Today my brother spoke to me on Skype; I knew something was up, because we hardly ever speak on Skype save for the odd conversation about something in particular now and then. He told me he had some news which our parents would tell me about shortly. He gave some notice beforehand: Aunty Rita had passed away.
You will remember the story about Aunty Rita, but I’ll just fill you in. During the war my widowed Granny in England had an affair with an American soldier; she became pregnant, he left with his unit to London, then Scotland, and finally America. My grandfather died there in the 80’s without ever meeting his only son, my dad, or even giving his family there much information about his life in Britain. We found out about his death in 2006, just in time to tell my ageing Granny, who passed away a few months later.
Until last Christmas we were all convinced my dad’s father was an only child, although my Granny had mentioned that she thought my biological grandfather had a younger sister. When my father bought me an annual subscription on Ancestry as a Christmas gift, we proved my Granny right. My grandfather did indeed have a (half-)sister 15 years his junior; the name leapt up from the webpage: Rita.
Thanks to modern technology and a distant cousin’s invaluable help, we managed to get Rita’s home address and phone number in New York state. My dad gave her a call, and the rest was history. Rita knew her brother had had a child in England, but was too young to remember much detail about the story, and besides, she lost touch with my grandfather early on when he decided to pursue his own life away from the family. She didn’t even know when or where he had passed away, so my dad filled her in on the details. There was the added surprise that Rita knew exactly who we were, as if there was no explanation necessary; Rita knew my dad was her nephew, and at once made it clear that he was welcome to come and visit.

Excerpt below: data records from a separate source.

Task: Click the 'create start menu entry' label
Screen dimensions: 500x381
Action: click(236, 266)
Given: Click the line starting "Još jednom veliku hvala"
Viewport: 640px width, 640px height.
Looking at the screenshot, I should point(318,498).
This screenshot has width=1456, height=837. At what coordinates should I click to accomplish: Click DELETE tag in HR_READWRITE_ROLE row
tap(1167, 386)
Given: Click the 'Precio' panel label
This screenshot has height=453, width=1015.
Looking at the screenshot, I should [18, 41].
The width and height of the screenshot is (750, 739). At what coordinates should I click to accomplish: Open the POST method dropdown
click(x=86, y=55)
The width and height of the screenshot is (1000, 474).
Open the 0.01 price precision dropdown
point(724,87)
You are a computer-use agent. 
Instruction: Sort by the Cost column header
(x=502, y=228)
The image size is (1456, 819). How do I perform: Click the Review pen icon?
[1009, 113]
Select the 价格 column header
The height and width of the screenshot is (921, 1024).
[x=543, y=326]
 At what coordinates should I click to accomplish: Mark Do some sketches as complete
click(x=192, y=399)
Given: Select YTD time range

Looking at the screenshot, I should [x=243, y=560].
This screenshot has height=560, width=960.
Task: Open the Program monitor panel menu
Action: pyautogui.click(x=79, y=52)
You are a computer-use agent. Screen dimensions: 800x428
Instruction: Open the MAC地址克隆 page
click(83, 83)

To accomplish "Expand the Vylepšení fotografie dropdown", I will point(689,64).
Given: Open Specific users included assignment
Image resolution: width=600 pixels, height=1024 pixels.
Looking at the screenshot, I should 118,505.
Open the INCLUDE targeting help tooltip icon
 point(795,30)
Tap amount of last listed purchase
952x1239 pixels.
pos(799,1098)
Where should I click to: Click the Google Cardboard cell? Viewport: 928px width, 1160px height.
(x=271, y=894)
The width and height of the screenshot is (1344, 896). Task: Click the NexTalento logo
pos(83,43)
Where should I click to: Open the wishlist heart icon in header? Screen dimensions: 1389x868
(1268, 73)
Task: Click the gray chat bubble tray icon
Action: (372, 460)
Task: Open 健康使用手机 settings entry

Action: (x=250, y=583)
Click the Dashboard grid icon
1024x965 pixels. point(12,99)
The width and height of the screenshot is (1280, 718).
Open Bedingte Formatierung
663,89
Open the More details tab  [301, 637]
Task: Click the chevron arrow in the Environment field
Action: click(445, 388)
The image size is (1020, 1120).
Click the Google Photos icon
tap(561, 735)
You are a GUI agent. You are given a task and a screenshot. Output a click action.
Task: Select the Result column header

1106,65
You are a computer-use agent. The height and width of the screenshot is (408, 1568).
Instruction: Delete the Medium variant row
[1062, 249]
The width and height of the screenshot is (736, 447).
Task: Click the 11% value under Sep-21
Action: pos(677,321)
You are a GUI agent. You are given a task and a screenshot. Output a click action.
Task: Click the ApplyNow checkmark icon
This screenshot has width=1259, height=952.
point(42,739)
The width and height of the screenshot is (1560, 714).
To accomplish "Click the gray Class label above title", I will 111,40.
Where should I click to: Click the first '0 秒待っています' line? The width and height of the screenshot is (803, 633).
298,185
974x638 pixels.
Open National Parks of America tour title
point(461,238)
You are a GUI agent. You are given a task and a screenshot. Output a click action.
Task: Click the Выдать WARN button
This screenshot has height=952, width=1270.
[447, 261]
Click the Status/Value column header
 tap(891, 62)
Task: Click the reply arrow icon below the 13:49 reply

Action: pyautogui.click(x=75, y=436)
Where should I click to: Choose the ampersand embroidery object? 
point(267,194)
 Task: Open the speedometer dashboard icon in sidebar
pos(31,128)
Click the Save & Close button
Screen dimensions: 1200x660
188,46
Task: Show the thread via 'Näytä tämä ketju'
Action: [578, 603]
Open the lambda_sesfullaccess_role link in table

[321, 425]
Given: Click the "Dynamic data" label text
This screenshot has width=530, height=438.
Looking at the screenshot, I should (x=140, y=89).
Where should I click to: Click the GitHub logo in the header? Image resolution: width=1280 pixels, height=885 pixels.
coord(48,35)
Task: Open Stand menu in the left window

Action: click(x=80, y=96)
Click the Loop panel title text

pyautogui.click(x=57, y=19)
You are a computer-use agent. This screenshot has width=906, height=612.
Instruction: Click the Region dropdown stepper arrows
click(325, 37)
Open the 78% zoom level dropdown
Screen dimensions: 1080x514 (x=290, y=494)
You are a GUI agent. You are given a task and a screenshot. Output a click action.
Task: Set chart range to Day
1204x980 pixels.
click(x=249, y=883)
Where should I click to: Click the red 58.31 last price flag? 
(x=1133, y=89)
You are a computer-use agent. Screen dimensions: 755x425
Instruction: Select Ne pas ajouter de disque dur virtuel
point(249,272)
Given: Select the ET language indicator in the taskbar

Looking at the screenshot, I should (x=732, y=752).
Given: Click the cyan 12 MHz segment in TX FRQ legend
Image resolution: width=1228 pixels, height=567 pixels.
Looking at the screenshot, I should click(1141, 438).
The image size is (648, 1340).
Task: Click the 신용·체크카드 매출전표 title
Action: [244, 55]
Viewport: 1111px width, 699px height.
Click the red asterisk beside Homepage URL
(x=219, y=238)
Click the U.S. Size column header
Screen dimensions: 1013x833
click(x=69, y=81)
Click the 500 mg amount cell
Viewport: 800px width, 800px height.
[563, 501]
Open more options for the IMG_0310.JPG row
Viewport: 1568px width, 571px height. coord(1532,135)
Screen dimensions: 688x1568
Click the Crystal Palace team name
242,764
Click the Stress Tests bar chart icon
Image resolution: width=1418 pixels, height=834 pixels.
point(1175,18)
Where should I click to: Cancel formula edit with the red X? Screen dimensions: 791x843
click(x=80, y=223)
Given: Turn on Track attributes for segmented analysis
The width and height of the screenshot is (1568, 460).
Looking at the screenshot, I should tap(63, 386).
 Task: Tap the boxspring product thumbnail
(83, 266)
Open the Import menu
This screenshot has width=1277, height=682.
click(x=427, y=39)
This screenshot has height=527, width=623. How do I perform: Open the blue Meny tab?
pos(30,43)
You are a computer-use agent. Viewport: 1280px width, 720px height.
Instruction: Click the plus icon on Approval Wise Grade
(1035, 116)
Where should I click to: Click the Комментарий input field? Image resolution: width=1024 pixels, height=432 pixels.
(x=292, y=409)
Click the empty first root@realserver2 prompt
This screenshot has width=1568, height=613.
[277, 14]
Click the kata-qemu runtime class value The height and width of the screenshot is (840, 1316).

Thus, my dad and mum left for America in May, and were actually there when Rita turned 81 -her last birthday- surrounded by her husband, daughter, son-in-law and grandchildren. Now she had a nephew to add to the Christmas shopping list, and she told my mum when they were leaving “I am so happy to have found a nephew, this has been one of the happiest days of my life”. My parents felt very welcome and at home there, but sadly had to rush out to catch the train back to NYC. Little did they imagine they would not see Rita again.
But even though Rita is gone, and I never got a chance to meet her personally, I am happy she got to know my dad, and my dad got to meet her. Had he and my mum decided to travel to Americn after the summer, it would have been too late, and how guilty we would all have felt then! No, it was all just as it should be. Rita was the missing link, the connection between my dad and the father he never knew. Rita was the first person to show us pictures of my grandfather. Rita was the closest relative my father has ever met on that side of the family. But above all, Rita was a wonderfully strong and patient lady. She was just waiting to meet my dad. Now she’s gone, but her role in my family history will never be forgotten. At long last, we have all been reunited, thanks to her.
God bless, Aunty Rita.
Love from Pete, Dolly, Dan & Will.
I am so sorry for your loss… at least your parents got to meet her.
I am so sorry for your loss, but also very happy for all the enjoyment that your dad–and Rita–were able to share. It makes such a difference. Thank you for sharing this wonderful story with us
Thanks for that nice comment Naomi, and thanks as always for dropping by and leaving a few kind words. Take care!
Every person brings with them their own stories. I’m so glad that you had the chance to learn some of hers.